Ndebele calls for partnership against road deaths

Sunday, November 22, 2009

Pretoria - Minister of Transport Sibusiso Ndebele has called for a global partnership in the fight against road deaths in Africa and the world.

Ndebele said: "unless we act urgently, road deaths will become an epidemic worse than HIV and AIDS and malaria.

"A global partnership is therefore necessary to stop road accidents and to end carnage on our roads," Ndebele said on Saturday.

He was speaking at the first Global Ministerial Conference on Road Safety held in Moscow.

Ndebele said the greatest partners in this struggle must be those who have lost relatives and friends in road crashes.

"If we have 1.3million people dying on our roads every day, then we have more than 2million people who must become our immediate partners in this struggle," said Ndebele.

Ndebele said the second group of partners in this fight must be the very young, who are yet to acquire bad driving habits, to whom wearing a seatbelt, not drinking and driving can still be acquired as a force of habit.

As from next year, Ndebele said his department will target young people at school as the building block of a new movement which seeks to make roads safer.

He said they would roll out a massive skills programme to teach young people about road safety.

The third set of partners must be the religious sector which shoulders the burden of burying the dead every day of the year somewhere around the world, Ndelebe told the conference.

"As we say in South Africa: It is the living who close the eyes of the dead; it is the dead who open the eyes of the living."

Ndebele also said government, as the primary driver of road safety, also had to work with celebrities, artists and sports people.

"The power of using art is that art does not argue, it states.

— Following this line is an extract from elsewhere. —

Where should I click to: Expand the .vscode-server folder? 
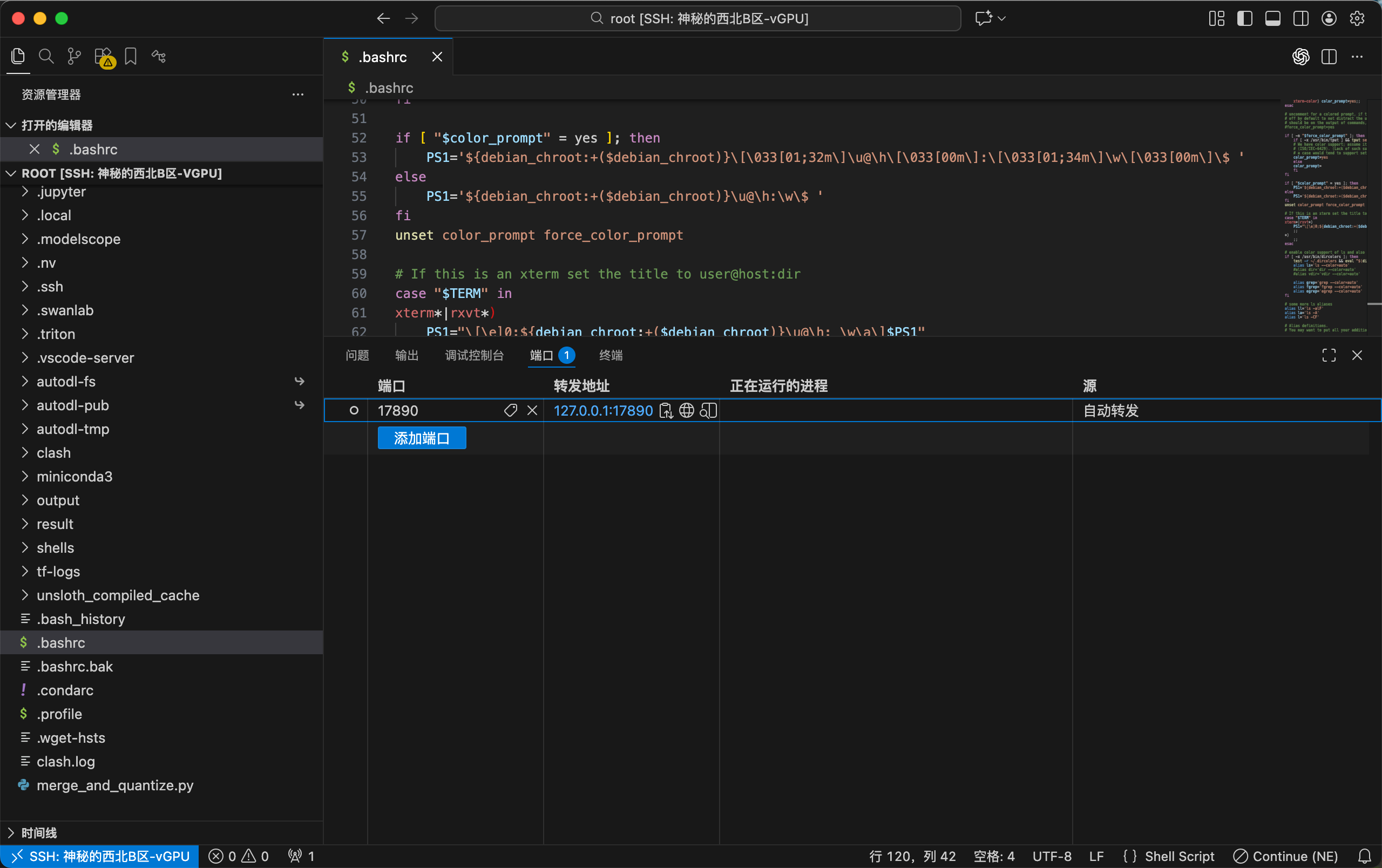(85, 358)
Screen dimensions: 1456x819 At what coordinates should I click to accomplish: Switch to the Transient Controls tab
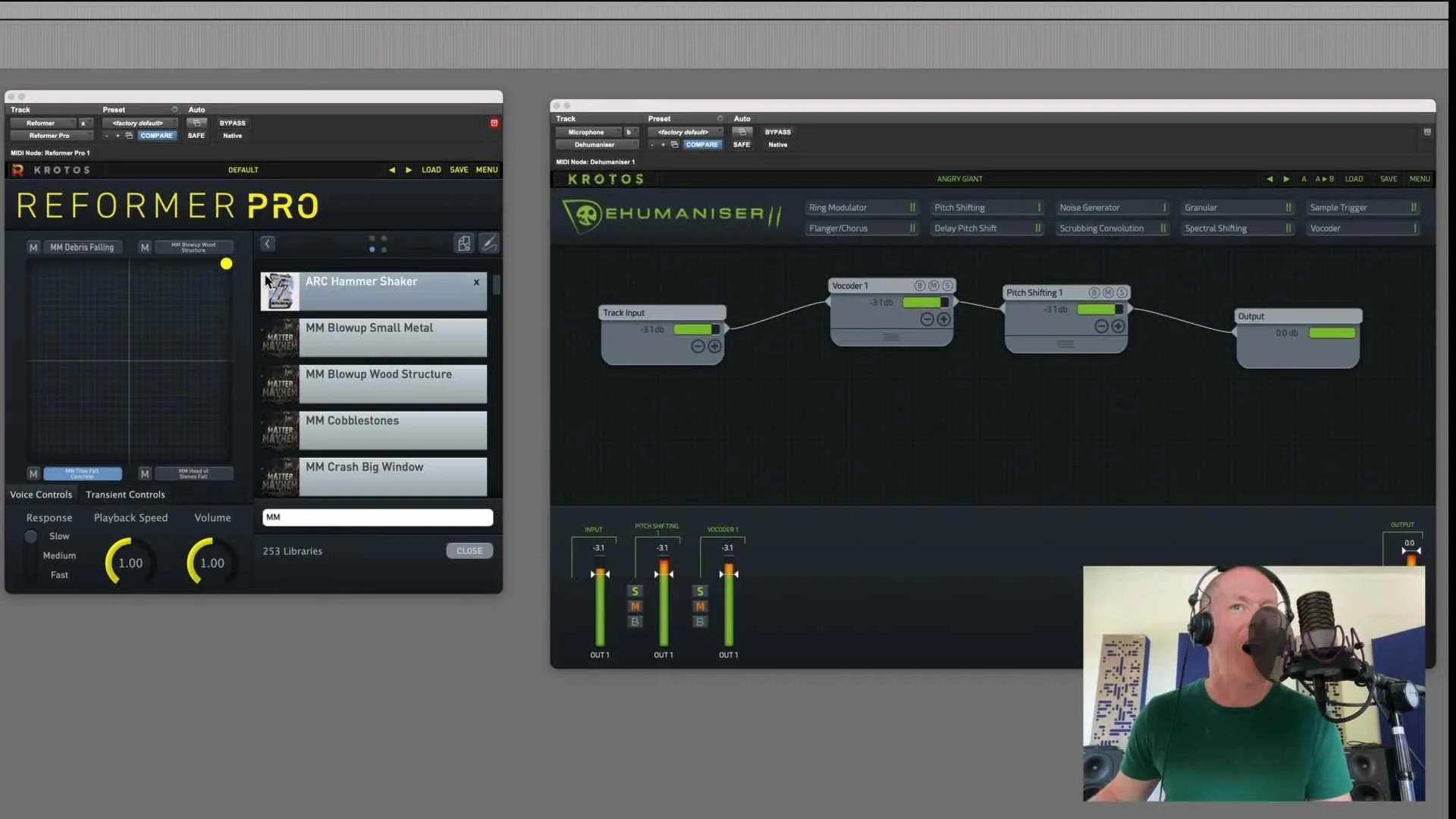125,494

Art's strongest characteristic is its capacity to penetrate the deepest faculties without imposing itself. Sport unites people seamlessly across race and class, across generations and ages, without due regard for political and geographical borders. "

He said together art and sports can help build a formidable force for change, a force for a safer environment.

More than 1 000 representatives - including 70 ministers - from over 120 countries are attending the conference, which aims to increase the profile of road safety among policy makers and reduce the number of deaths on the world's roads.

South Africa's participation in the conference is aimed at supporting the call for the implementation of the policies and strategies of the Decade of Action for Road Safety to be undertaken in 2010-2020.